Scientific classification
- Kingdom: Plantae
- Clade: Tracheophytes
- Clade: Angiosperms
- Clade: Eudicots
- Clade: Asterids
- Order: Asterales
- Family: Asteraceae
- Genus: Malacothrix
- Species: M. incana
- Binomial name: Malacothrix incana (Nutt.) Torr. & A.Gray
- Synonyms: Malacomeris incanus Nutt.; Malacothrix incana var. succulenta (Elmer) J.K.Williams; Malacothrix succulenta Elmer;

= Malacothrix incana =

- Genus: Malacothrix (plant)
- Species: incana
- Authority: (Nutt.) Torr. & A.Gray
- Conservation status: G4
- Synonyms: Malacomeris incanus Nutt., Malacothrix incana var. succulenta (Elmer) J.K.Williams, Malacothrix succulenta Elmer

Species of flowering plant

Malacothrix incana is an uncommon species of flowering plant in the family Asteraceae known by the common name dunedelion. This species is a mounding shrub with wooly leaves. It is endemic to California, where it grows only in sand dunes on the beaches of the Channel Islands and isolated spots along the mainland coastline in San Luis Obispo and Santa Barbara Counties. Malacothrix incana was first collected in San Diego, far south of its present range, but the plant is now extirpated from there.

== Description ==
This is a perennial herb forming a leafy mound up to about 70 centimeters in maximum height. It may be hairless to densely hairy. The leaves are smooth-edged or have dull lobes. Leaves at the base of the stem are similar to those distal. The inflorescence is an array of flower heads lined with hairless phyllaries. The ray florets are one or two centimeters long and yellow in color.

== Taxonomy ==
In 1841, Thomas Nuttall collected the type specimen in San Diego, probably on the dunes of the Silver Strand on Coronado Island. The same year, Nuttall described the species as Malacomeris incanus.
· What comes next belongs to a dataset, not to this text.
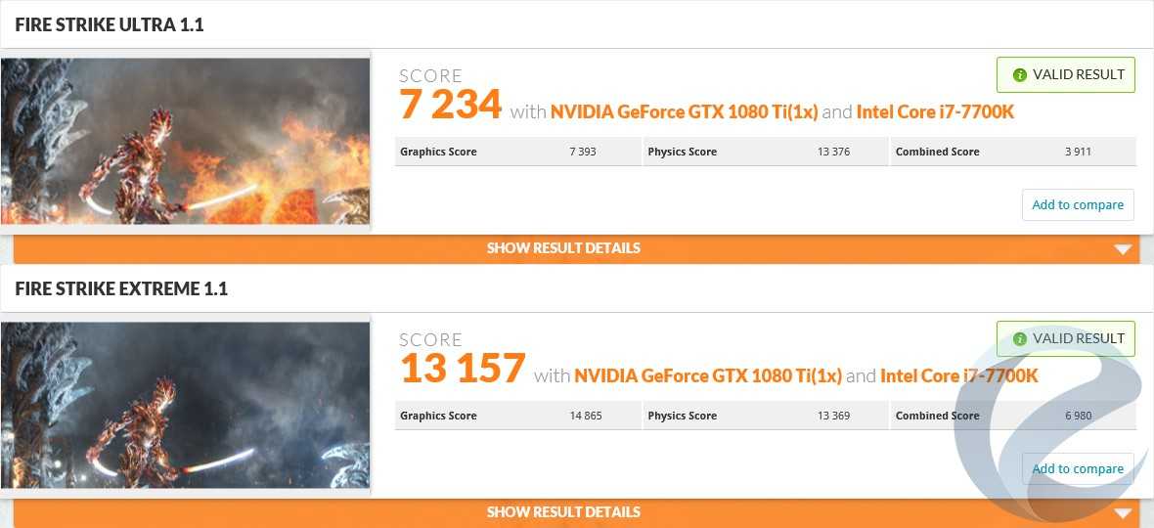Click the Fire Strike Ultra 1.1 heading
The image size is (1154, 528).
coord(110,25)
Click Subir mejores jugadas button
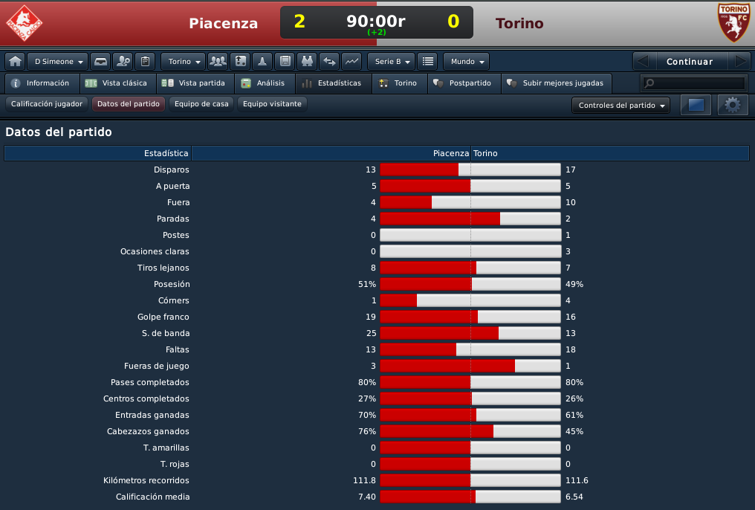 point(556,83)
In 1843, John Torrey and Asa Gray gave the species its current combination, Malacothrix incana.

== Distribution and habitat ==
This species is a coastal dune endemic, and is only found in the U.S. state of California. Some of the dune habitats it grows in have been damaged. It is found on the mainland in Santa Barbara and San Luis Obispo counties, and also on the Channel Islands of San Miguel, San Nicolas, Santa Cruz, and Santa Rosa. Where dunes transition into areas of normal soil, hybrids with other Malacothrix species may be found. It was formerly known from the Silver Strand beach in San Diego, much to the south of its current range, but it is now locally extinct there due to the loss of its habitat.